Ed Summers schrieb:

The first step is admitting that you are unable to understand *all*
the crazy library technology lingo, and that library-technology
environment as a whole has become unmanageable. :-)

[evil grin]

2. Don't forget to look at trends outside of "Libraryland".

I think that's really an important point. But I think you won't reach that point until you have gone through all this library technology madness (I think a lot here have, haven't you?). It's not only the "big trends" that libraries tend to interpret their own way: I spent a lot of effort in learning a crude "kind of programming language" used in a library metasearch engine (maybe 20 poeple in the world have some grasp of that "broker programming language" or "Robol" or whatever it is called, it even doesn't have a real name!).

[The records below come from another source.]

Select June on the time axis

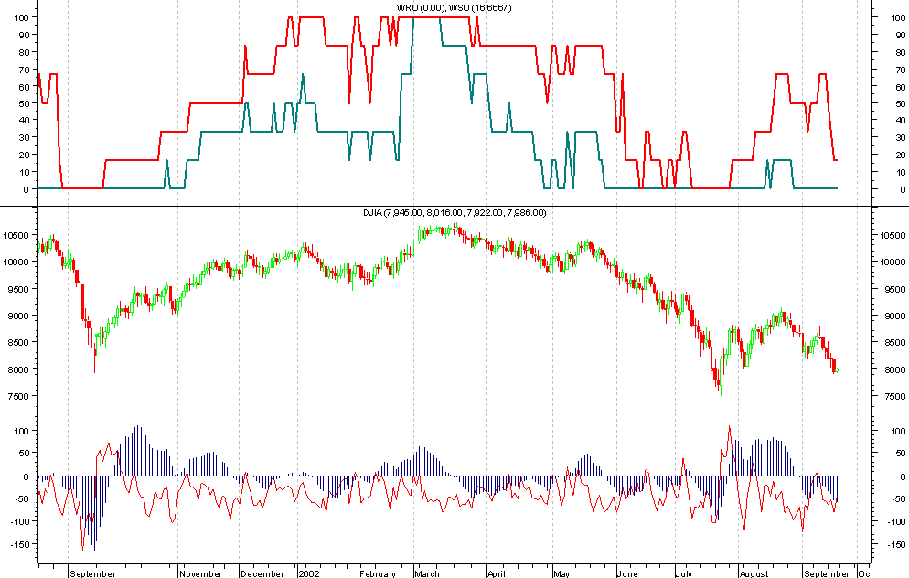pyautogui.click(x=627, y=573)
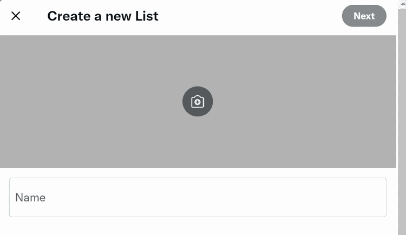The width and height of the screenshot is (406, 235).
Task: Open photo picker using the camera button
Action: pos(198,101)
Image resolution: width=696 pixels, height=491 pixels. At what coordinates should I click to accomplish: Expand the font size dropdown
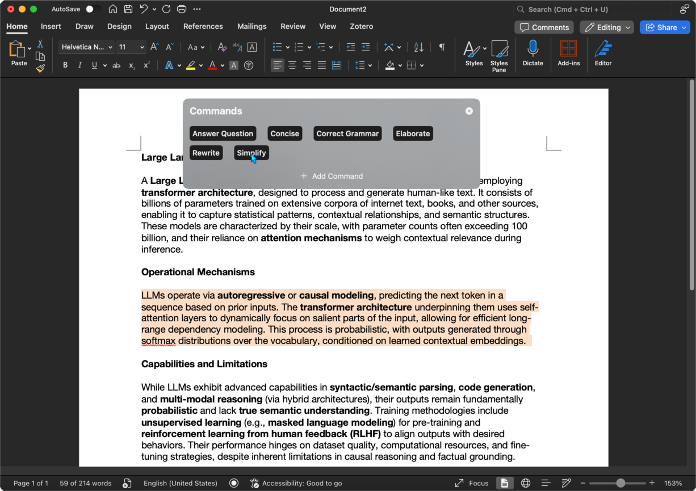(142, 47)
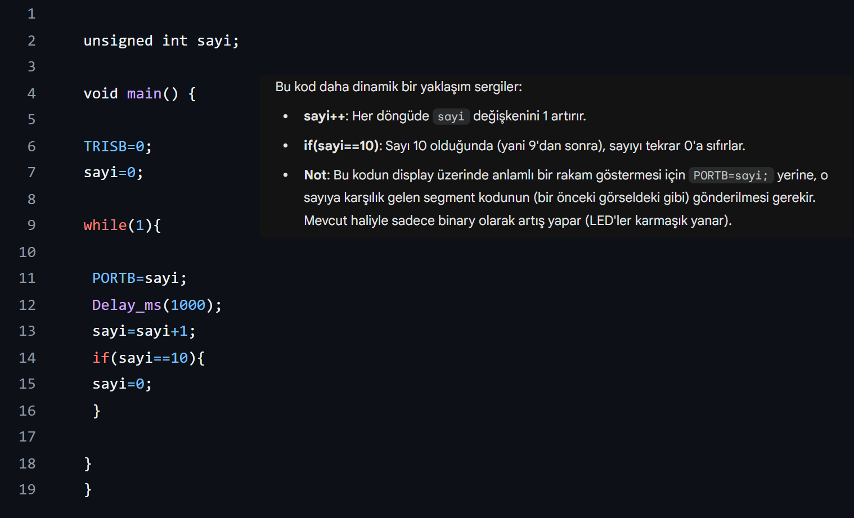This screenshot has width=854, height=518.
Task: Click the 'PORTB=sayi;' code line
Action: coord(140,278)
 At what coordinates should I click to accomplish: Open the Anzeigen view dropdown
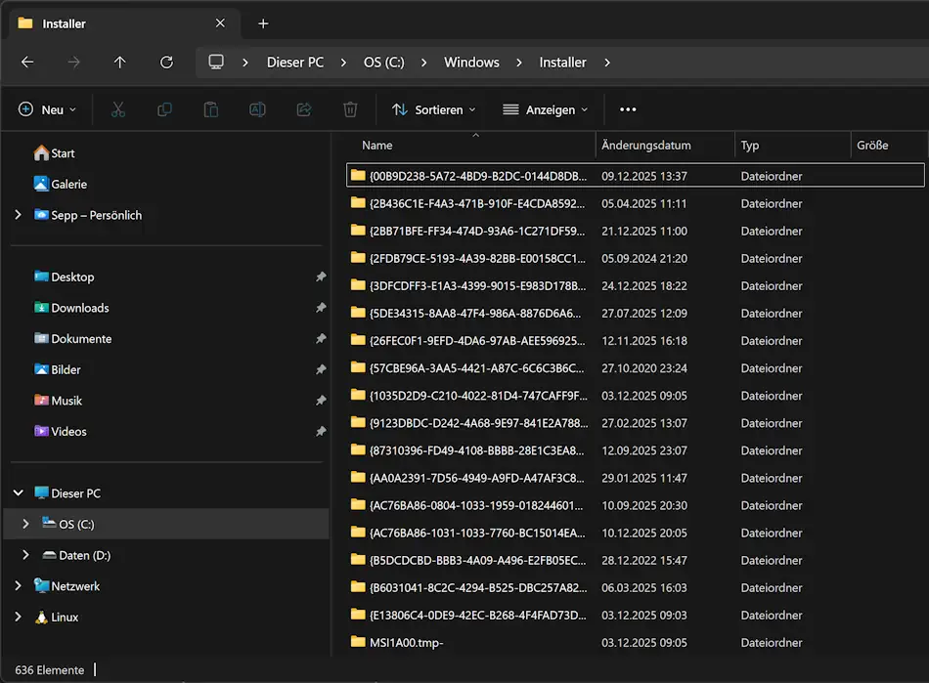pos(545,109)
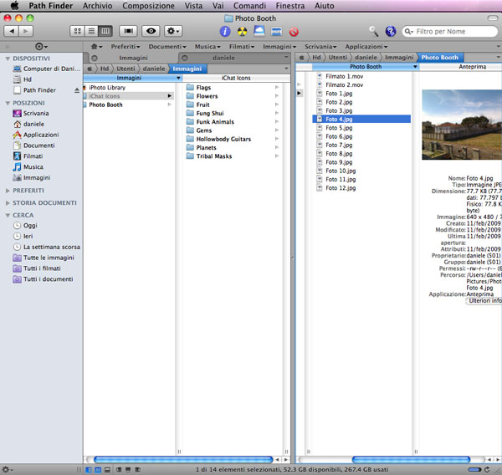The height and width of the screenshot is (475, 502).
Task: Select the Hollowbody Guitars folder
Action: [223, 139]
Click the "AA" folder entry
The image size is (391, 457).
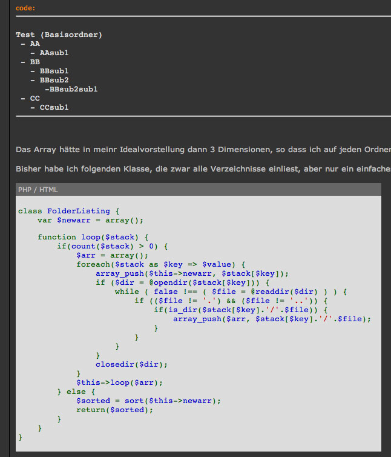pyautogui.click(x=35, y=44)
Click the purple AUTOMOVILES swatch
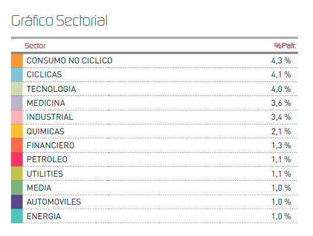Image resolution: width=313 pixels, height=236 pixels. [x=17, y=202]
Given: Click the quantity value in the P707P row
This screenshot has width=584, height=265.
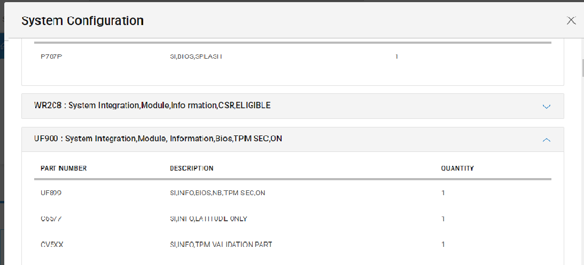Looking at the screenshot, I should coord(396,57).
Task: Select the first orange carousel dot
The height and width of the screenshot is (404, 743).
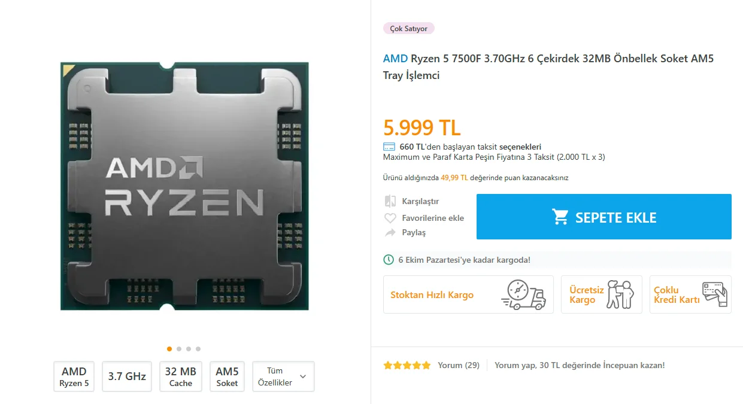Action: click(169, 349)
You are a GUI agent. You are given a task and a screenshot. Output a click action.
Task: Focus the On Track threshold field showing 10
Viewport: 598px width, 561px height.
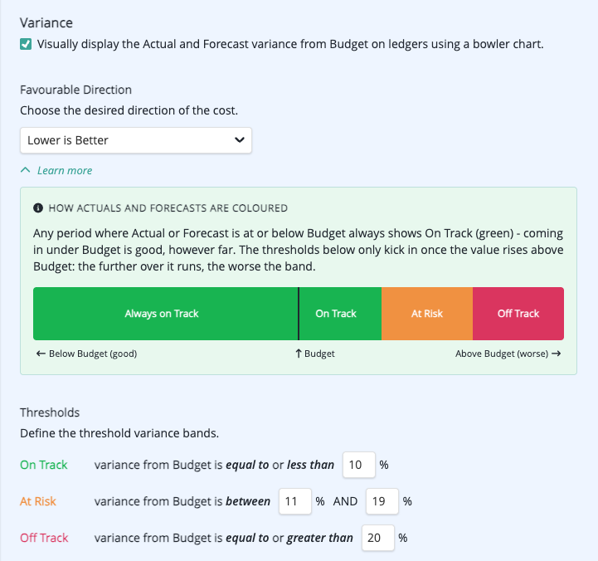pos(359,465)
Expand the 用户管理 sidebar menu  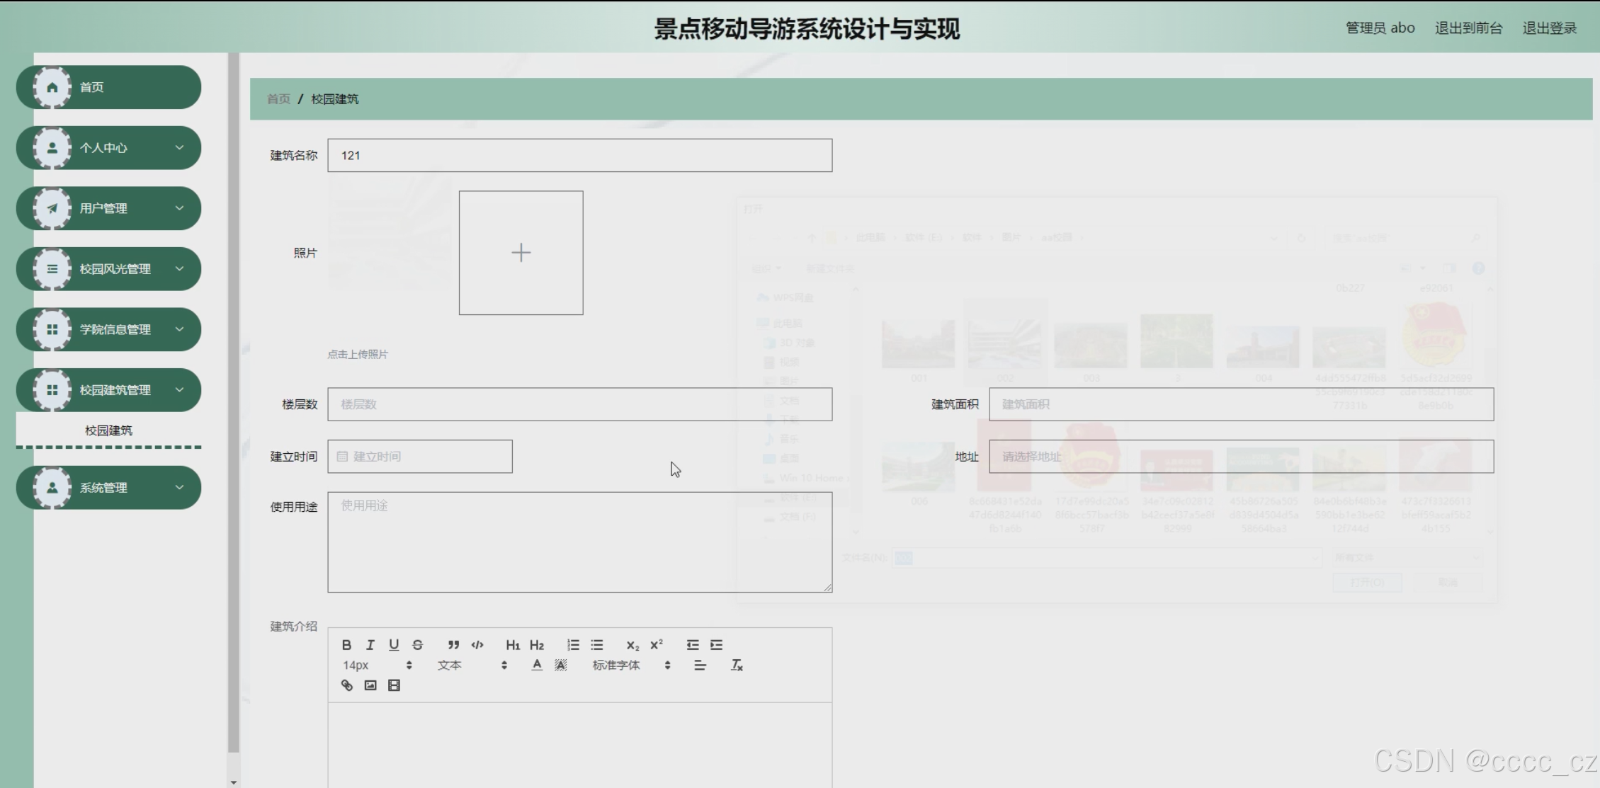tap(108, 208)
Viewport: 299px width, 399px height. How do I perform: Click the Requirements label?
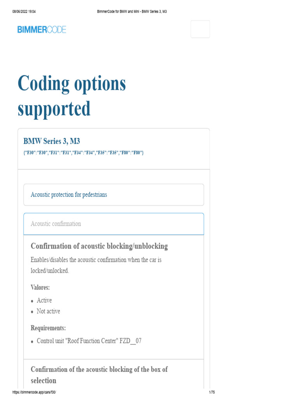[x=48, y=328]
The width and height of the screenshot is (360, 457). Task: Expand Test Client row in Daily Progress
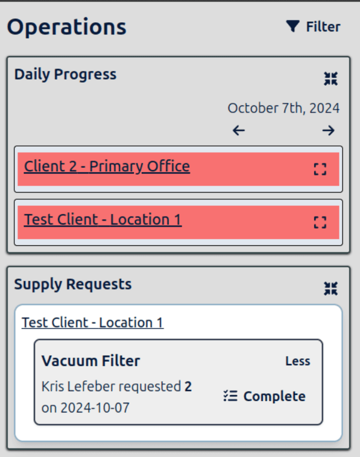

Totally worthless knowledge... The same could have been done with some lines of PHP, Java or whatever, but of course, libraries are special and need special solutions :-). Same with data conversion: For things that could be easily done using some regular expressions, Perl, XSLT, even sed or whatever usual text processing tool you like, we use a product specific (again crude) "kind of programming language" (nowhere clearly defined or documented, of course). Our whole business depends on putting lots of effort into pretty worthless technology knowledge... And there are still people in the library scene, that dogmatically tell you reasons why you can't handle holy bibliographic library records in "vulgar full text search engines" like Solr... So the question is: Who has to learn?